願いの器:第1章 前編
「テセラ様、私はあなたに命を救われた」
「あなたの起こす"奇跡"は素晴らしいものです。多くの者から慕われ、感謝されるでしょう。ですがそれゆえに、より多くの者から狙われることになります」
カヴォルは膝をつき、テセラに目線を合わせ、ゆっくりと話す。
彼の、綺麗に頭の後ろで束ねた髪に、金色の光が混じり揺れる。
テセラは首を傾げ、カヴォルの金色の傷を見る。
「私がテセラ様にいただいたこの命をもって、あなたをお守りします」
カヴォルの"誓い"に、テセラは目を輝かせる。
「すごい!"騎士の誓い"ね!」
テセラは飛び跳ねる。
「紙芝居でしか見たことないわ!」
「カヴォル!わたしの騎士様!」
テセラはカヴォルの手を引いて立たせると、嬉しそうに彼の手を引いて歩き出した。
彼らの様子を見ていた大人たちは、恐る恐る彼女に近づき、口を開く。
「傷を癒して」と――
「病気を治して」と――
「失った腕を生やして」と。
集団に囲まれ、同時に話しかけられたテセラは困惑する。
彼らは次第に、順番を巡って口論を始めた。
「一度、帰りましょう。テセラ様」
「……うん」
テセラは騎士の手を引いて家へ帰る――
「ただいま!」
テセラに身寄りはなく、マレーナと言う養母に育てられていた。
「おかえりなさい」
マレーナは、テセラの背後に立つ男を見つめる。
「どなたかしら?」
「カヴォルと申します。私はテセラ様に命を救っていただいた――」
そこまで聞いて、マレーナは青ざめる。
「テセラ……力を使ったの?!」
「……ごめんなさい!でも、苦しそうだったから」
「見てると…わたしも苦しくなるの…」
テセラは居心地悪そうに下を向く。
「責めているわけじゃないわ」
マレーナはテセラに近寄り、彼女の金色の瞳を見つめる。
「その力はあなたの優しさそのもの。けれど、人の理解を超えている、計り知れないものよ」
「私には医術の心得があるわ。傷を負った生き物を見つけたら、私に教えて。
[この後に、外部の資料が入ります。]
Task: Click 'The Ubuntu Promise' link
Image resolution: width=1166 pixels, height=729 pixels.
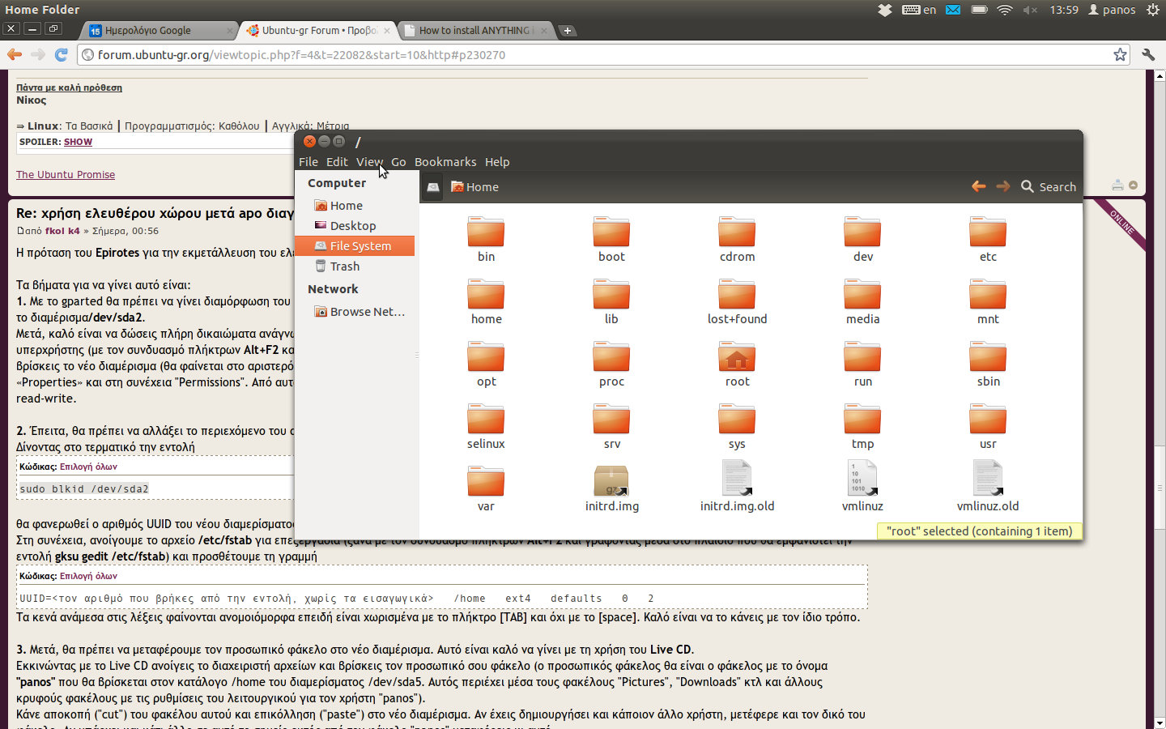Action: (66, 175)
出来るだけのことはするから」
テセラは俯きながらも、マレーナの言葉に耳を傾け、頷いた。
***
テセラを自室に戻し、マレーナはカヴォルにお茶を飲んで行くように提案した。
カヴォルの前に、白い花柄のソーサーと、青い茶葉が浮くカップが置かれる。
「あなたはもう、この世界の理から外れている」
カップを口に運ぶカヴォルへ、マレーナが口を開く。
「あの子の力は、傷を癒すものじゃない」
「では、何だと言うのですか?」
「テセラが力を使った生き物は、鳥であれ鼠であれ。もう死ぬことはない」
「何も食べずとも、空腹も感じない」
「おそらく、老いることもない」
カヴォルは言葉を失う。
マレーナは彼を見つめる。
「あの子が"あの力"を得てまだほんの少ししか経っていないから、これは私の推測でしかない」
「人間で、あの金色の糸に触れたのはあなたが初めてだから、確証はないわ」
「あ、ああ」
カヴォルは訳が分からないと頭を振るが、自分の中に、確かに以前と違う、異質な力が流れていると感じる。
「ひとまず、目的を持つことよ」
マレーナの言葉に、カヴォルは自らの"誓い"と、それを無邪気に喜ぶ神の如き力を持ってしまった少女を思った。
「まだ分からないことが多すぎる、信頼できる伝手を辿って、この夢物語に詳しい者と、人体に詳しい研究者を頼ることにしたの」
マレーナは飲み終わったカップを持って家の奥へと消えた。
カヴォルの前には、ほとんど中身が減っていないカップが置かれていた。